Robertson Morias and Jimmy Tumwine practice their new skills on school Welfare Officer, Pauline Hayward

Robertson Morias and Jimmy Tumwine practice their new skills on school Welfare Officer, Pauline Hayward

Archant

Work experience in a hospital proved to be just what the doctor ordered for two Year 10 school students.

Robertson Morais and Jimmy Tumwine, currently studying at Forest Gate Community School, in Forest Lane, relished the opportunity to work for the NHS for a week.

The pair helped to care for patients at Newham University Hospital in Glen Road, Plaistow, by catering for their needs on wards - accompanied by trained nurses - and even getting some experience on reception.

Jimmy worked on the busy maternity unit and particularly enjoyed working with the public.

He said: “Yes, I was a doctor for a week!

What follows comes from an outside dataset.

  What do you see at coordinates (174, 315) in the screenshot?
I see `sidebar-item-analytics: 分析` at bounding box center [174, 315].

I helped with admin work, appointments, filling documentation and completing patients’ records, which is pretty confidential stuff.

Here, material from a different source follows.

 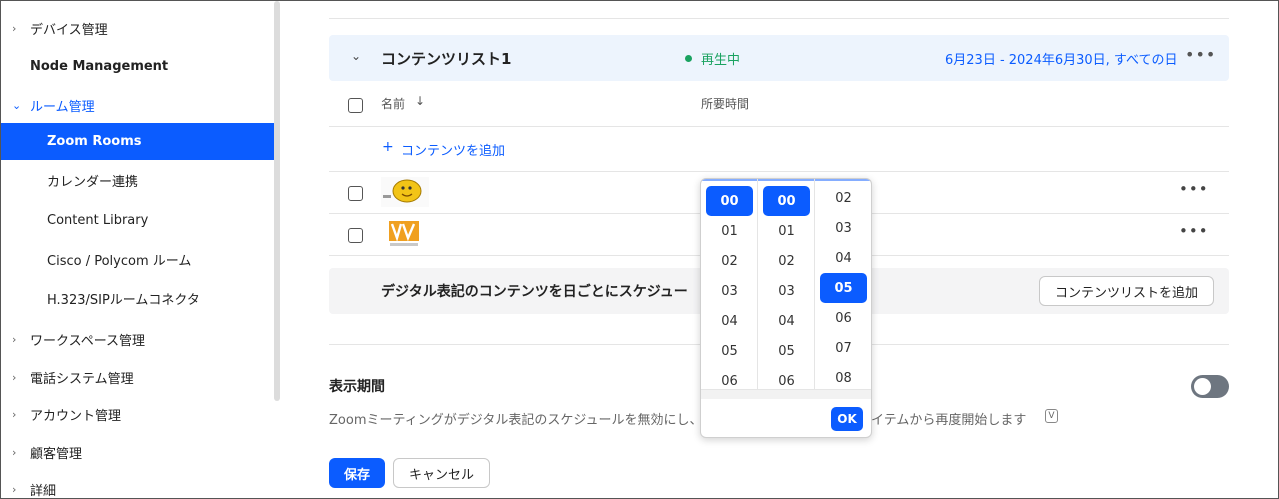 I want to click on sidebar-item-advanced: › 詳細, so click(x=138, y=485).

“Dealing with the public was really enjoyable as I assisted people from different backgrounds with different needs.”

The diverse nature of the borough’s patients also proved to be a challenge for Robertson, who worked at the West Wing, for whom English isn’t his first language.

He said: “But I felt very confident talking to people with different accents and different backgrounds.

“I even used my mother tongue, Portuguese, to communicate with people who did not speak English.

“I enjoyed working at the reception the most, helping the public to make appointments and sending them to the right doctor.”

Both of them were so useful during their time at the hospital that they have been invited back in the summer holidays by their managers.

The boys have also been inspired to think about getting into the medical profession themselves.

Simon Elliott, headteacher, said: “The FGCS work experience offer is really exciting and is important for our students, it helps raise aspirations and it opens our students’ eyes to the many opportunities open to them.”